There has been a substantial increase in bipolar disorder in children under 18 over the last 20 years. This, in a climate of controversy among mental health professionals and the difficulties of diagnosis in itself. Many experts do agree that children with bipolar are at risk when they don’t receive proper treatment, but that treatment can result in dramatic improvements, not commonly seen in adults. Here are some reasons for the trends in such diagnostic challenges and the risks for not getting an accurate evaluation for your child:
#1 Children vs adults
Bipolar disorder presents differently in adults than it does in children and older criteria for diagnosis are based on the severe adult forms of the disorder. Also, an accurate diagnosis cannot be done simply on the basis of “observable symptoms” as is usually the case when diagnosing adults. Present difficulties, developmental history from birth and an extensive family history are also needed to provide a precise conclusion.
#2 The great imitator
Bipolar in kids can mimic other conditions, such as anxiety disorders, attention deficit and hyperactivity disorder, oppositional defiant disorder and conduct disorder, to name a few. Most experts agree that the process of diagnosis is difficult given that the disorder is a spectrum of symptoms and severity. Given this, there must be appropriate time given to the diagnosis process, and with great expertise.
#3 Importance of diagnosis
Bipolar expert and author Gregory T. Lombardo, MD, PhD., believes “substantial harm” can occur if the diagnosis of bipolar disorder is missed or avoided in a child. He says there is an average of ten years passing before the proper diagnosis and treatment begin and, in fact, more than half of adults with bipolar say their mood symptoms began before age 20. “For each year of illness, children with bipolar disorder have a 10 per cent lower likelihood of recovery.”
#4 At risk of developmental problems
If left untreated, bipolar disorder in kids can profoundly affect their development—behaviorally, socially, and academically. Lombardo concludes that children will be at high risk for “recurrent depression, academic failure, substance abuse in adolescence and the development of a character disorder.” These resulting developmental problems, which are likely to occur in later years of the child’s life, will then be more difficult to treat than problems associated with mood.
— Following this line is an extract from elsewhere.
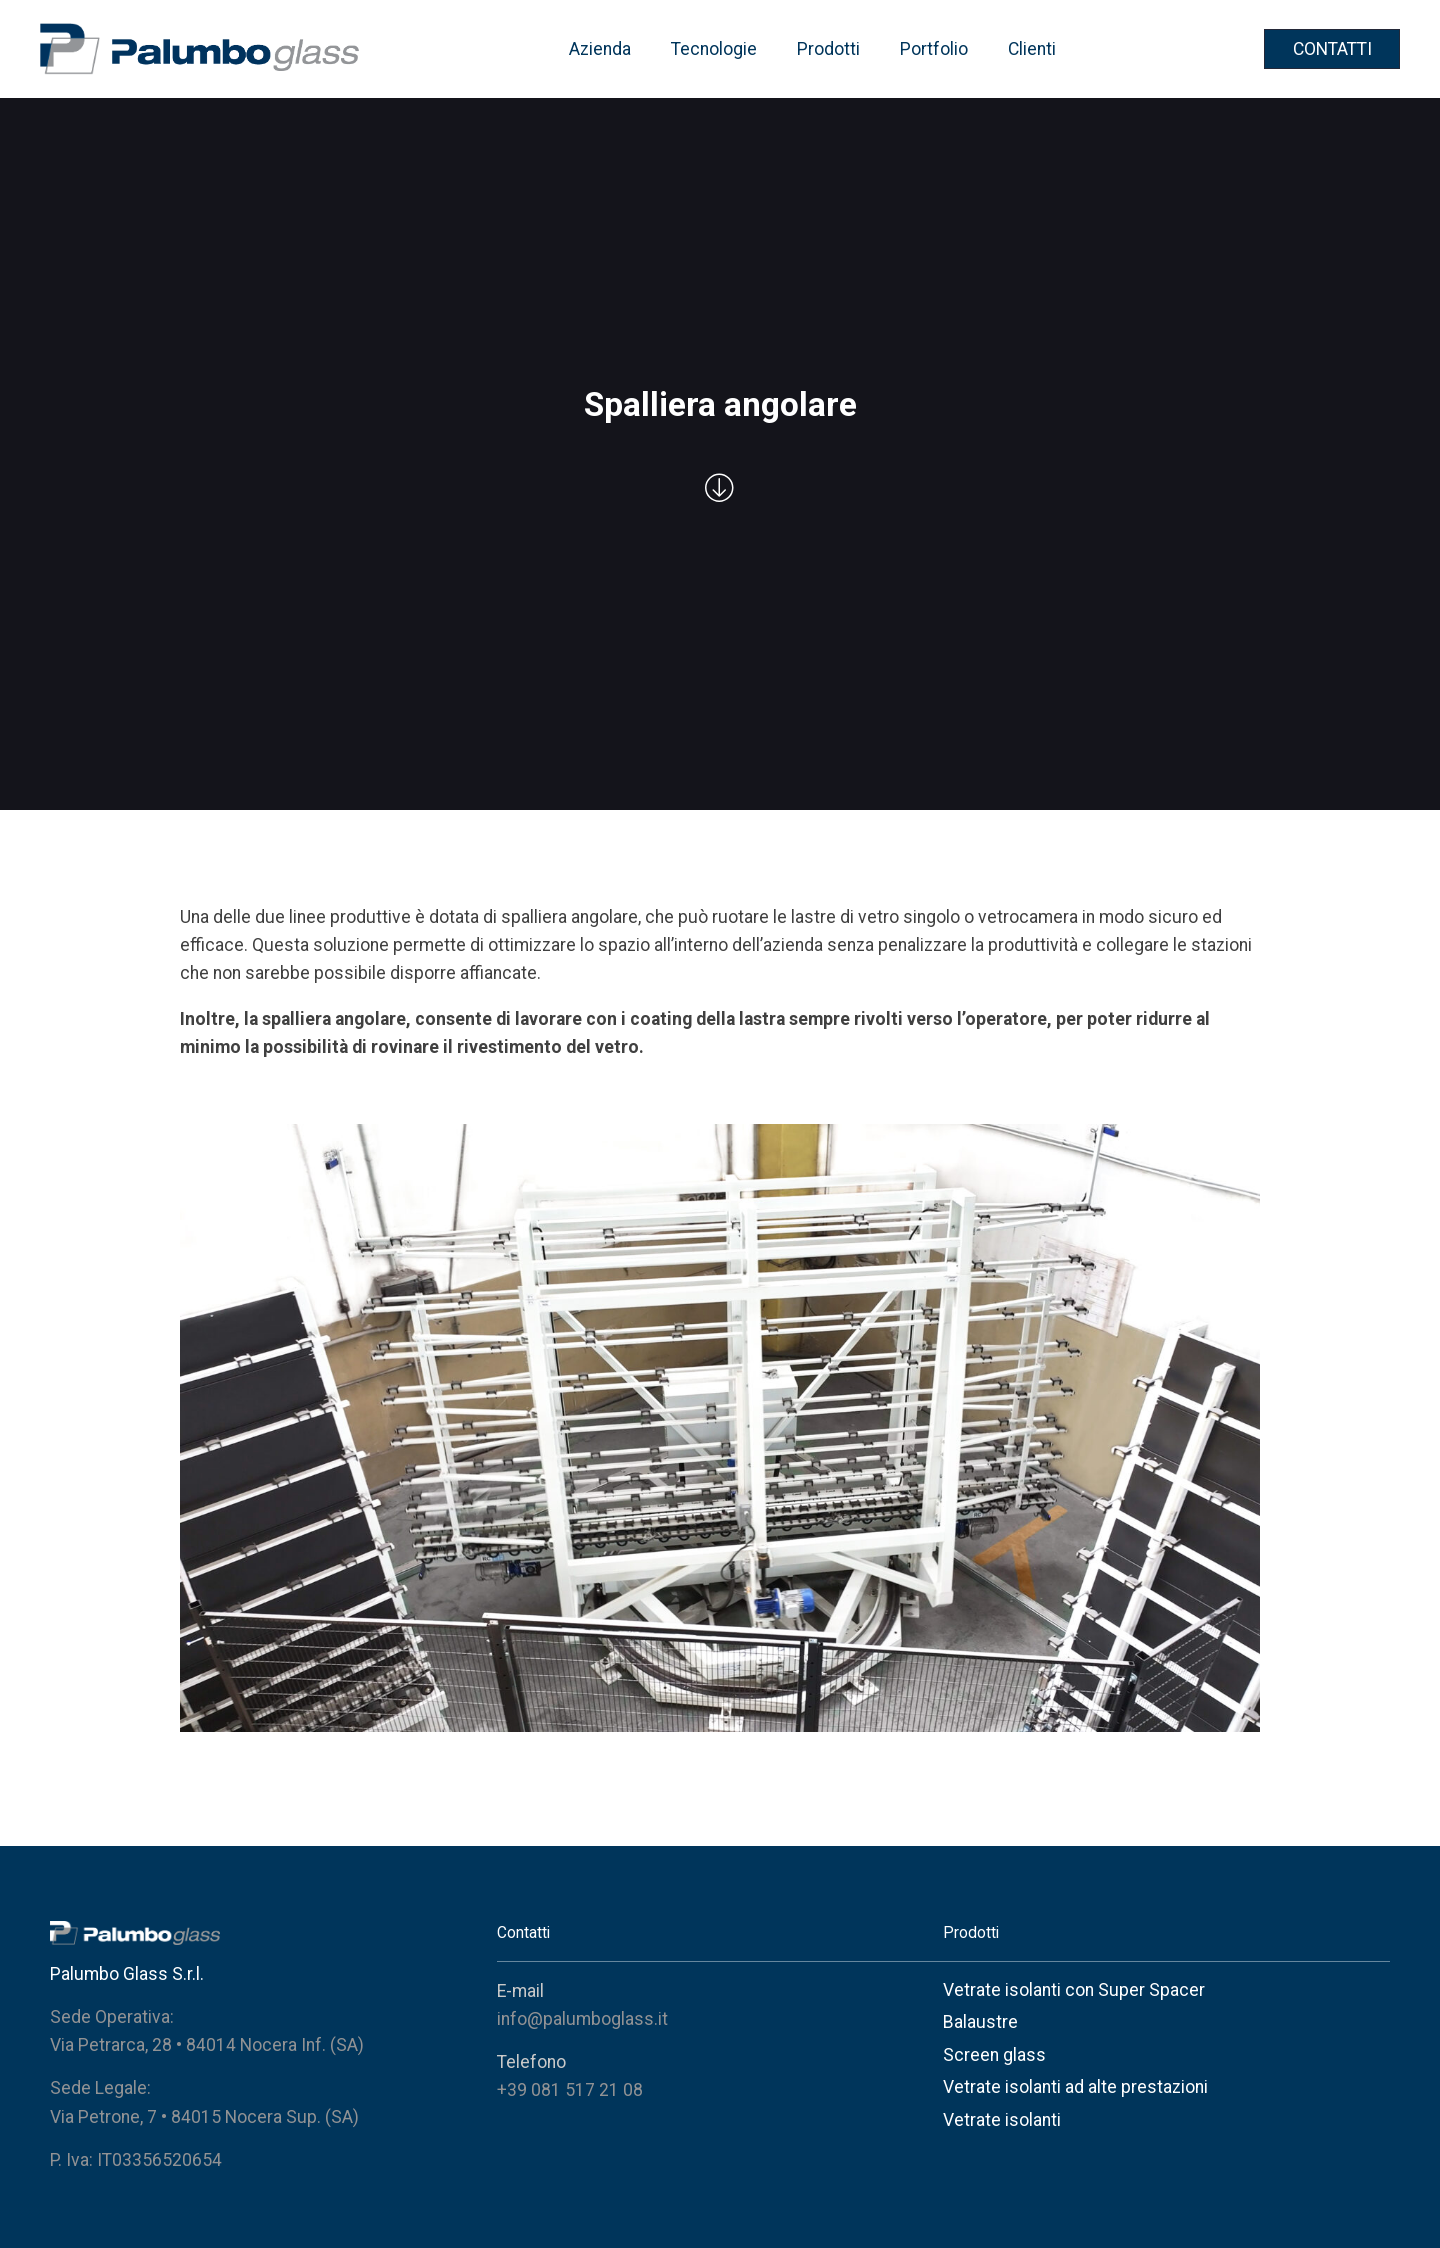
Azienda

#5 At risk of family discord
Without a diagnosis and treatment for a child, Lombardo argues there is a risk for a “lasting serious misunderstanding between the parents and the affected child. Parental discord, resentment among siblings, physical or sexual abuse within the family and divorce may be affiliated to not pursuing a diagnosis of bipolar disorder in a child.”
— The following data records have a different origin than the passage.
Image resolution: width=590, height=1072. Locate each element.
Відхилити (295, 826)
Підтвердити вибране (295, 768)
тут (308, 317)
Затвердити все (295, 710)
#6 Early diagnosis and treatment is key
While many mental health experts agree there is a risk of developmental harm if children with bipolar are not diagnosed and treated, there is a flip side: treatment of bipolar in children can result in “dramatic improvements” which are not commonly seen in the treatment of adults. This fact alone illustrates why diagnosis and treatment in kids is so crucial.
#7 Seeking the right expert
Some argue that of the biggest challenges in the diagnosis of children with bipolar is the lack of child psychiatrists who can perform a comprehensive and adequate evaluation. It’s important for parents to search and seek out a credible expert. Lombardo reminds parents that any diagnosis of bipolar disorder in a child is “tentative and must be proved over time by the child’s developmental course and response to treatment.”